Moderators of inflammation-related depression: a prospective study of breast cancer survivors

Abstract

Inflammation has been shown to predict depression, but sensitivity to inflammation varies across individuals. Experimental studies administering potent pro-inflammatory agents have begun to characterize this sensitivity. However, risk factors for inflammation-associated depression in naturalistic contexts have not been determined. The present study examined key psychological and behavioral risk factors (state anxiety, perceived stress, negative affect, disturbed sleep, and childhood adversity) as potential moderators of the relationship between inflammation and depressive symptoms in a prospective longitudinal study of breast cancer survivors. Women with early stage breast cancer were recruited after completing primary cancer treatment (n_final = 161). Depressive symptoms, inflammatory markers (CRP, IL-6, and sTNF-RII), and key risk factors were assessed post treatment (T1), at 6 and 12-month follow-ups (T2 and T3), and during a final follow-up (TF) 3-6 years after T1; childhood adversity was measured only at T3. Inflammatory markers were combined into a single inflammatory index prior to analyses. Women who reported higher levels of state anxiety, perceived stress, negative affect, and/or sleep disturbance at T1 (post-treatment) exhibited higher depressive symptoms at times when inflammation was higher than typical (interaction βs ranged from .06 to .08; all ps < .014). Results demonstrate the relevance of these risk factors for understanding inflammation-associated depression in a clinical context and could inform targeted strategies for prevention and treatment among at-risk populations.

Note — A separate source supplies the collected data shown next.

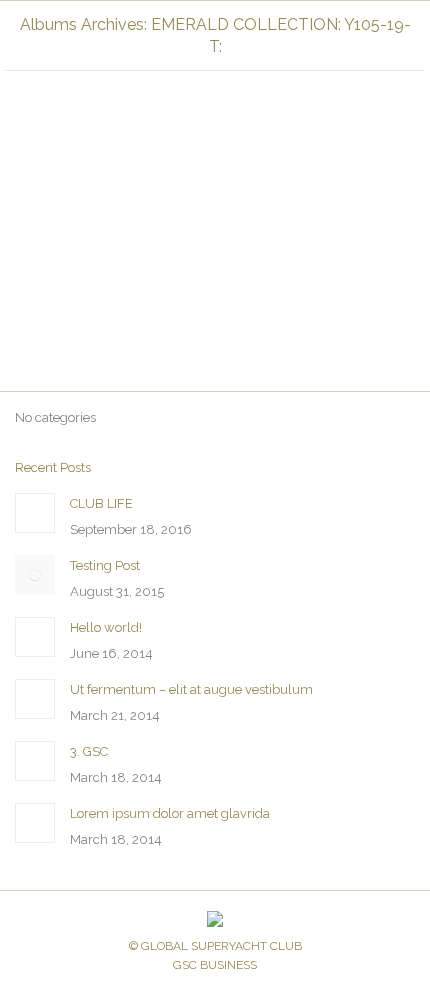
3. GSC (89, 751)
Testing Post (105, 565)
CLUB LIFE (101, 503)
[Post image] (35, 513)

Fig. 1. Study flow chart. A total of 161 participant contributed 544 (151 + 155 + 152 + 86) sampling occasions across the full study period.

It should be noted that some participants contributed valid level 1 observations at some time points but not others, and were still in analyses if they contributed at least 2 valid sampling occasions (e.g., missing T1 inflammation and depression data but valid data at T2 and T3). For this reason, the total number of level 2 units (161 participants) is greater than the total number of level 1 units (sampling occasions) at any given time point of the study (151, 155, 152, and 86).

Fig. 2. Predicted depressive symptom scores (at any given time) as a function of person-centered inflammation (at any given time) and T1 psychological risk factors (state anxiety, perceived stress, negative affect, and sleep disturbance).

Inflammation (as indexed by a composite measure of CRP, IL-6, and sTNF-RII) was positively associated with depressive symptoms at any given time among women who reported high levels of T1 anxiety, perceived stress, negative affect, and sleep disturbance. Predicted depressive symptom scores were adjusted for age, BMI, race, surgery, cancer stage, and receipt of chemotherapy, radiation therapy, and endocrine therapy. Shaded areas depict confidence intervals of simple slopes. The asterisk symbols (*) index statistically significant simple slopes (p < 0.05).